Experiment finds that gravity still works down to 50 micrometers
Gravity is the weakest of the fundamental forces, but it's the only force that operates over very long distances. Hence, planets orbit stars, stars form galaxies, and galaxies cluster. Gravity also operates at the tiniest of scales, too, but its weakness makes it very hard to detect its influence. It's worth trying, though, as violations of the laws of gravity at very small scales would be good evidence for New Physics. So physicists have been looking, though without much luck so far.
Searching for flaws in gravityThe force due to gravity reduces with the square of the distance. If you double the distance, the force is not halved but reduced to a quarter of its original value. This law, called an inverse-square law, is based purely on geometry: we live in three spatial dimensions, and therefore the inverse-square law holds. However, if the universe has more than three spatial dimensions, the inverse-square law would break.

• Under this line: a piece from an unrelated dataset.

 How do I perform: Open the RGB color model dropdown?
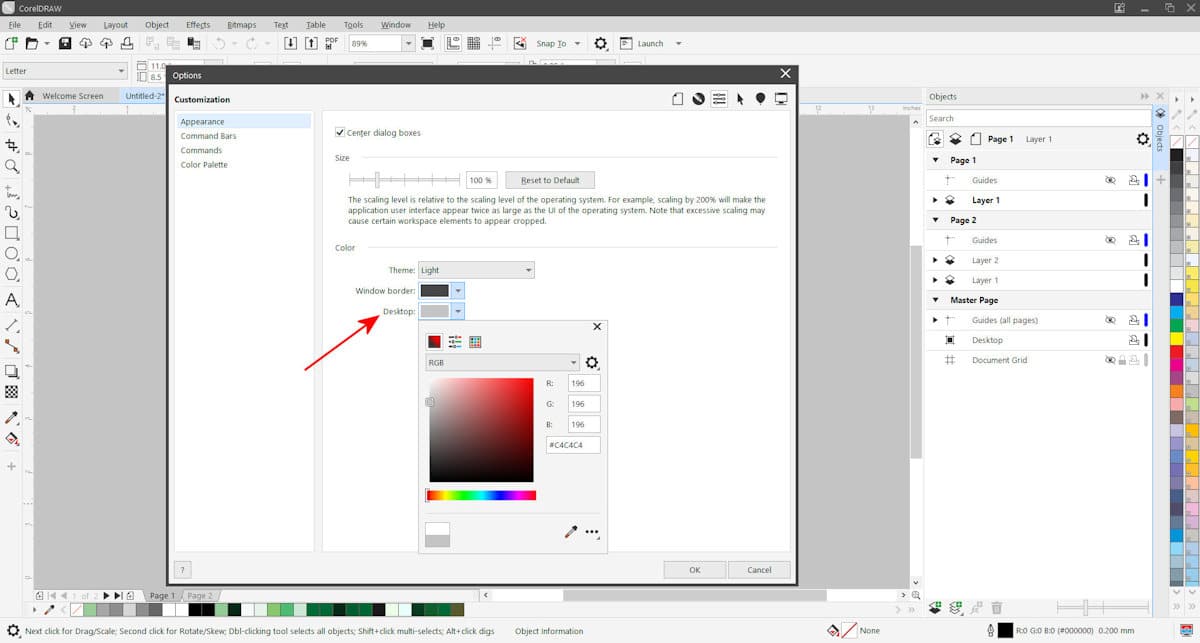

We know that over long distances-the Earth to the Moon, and the distances between stars-the inverse-square law appears to be correct. At galactic and cosmological scales, the inverse-square law also holds, with the caveat that dark matter and dark energy are required. You might think that what we call dark matter or dark energy would be potential evidence of extra dimensions, but it isn't quite that simple. At these scales, the hidden dimension would have to be both large and unable to influence anything else, like photons. Since we also require consistency, and large hidden dimensions don't appear to offer it at the moment, we are restricted to tiny hidden dimensions and changes to gravity at very small scales.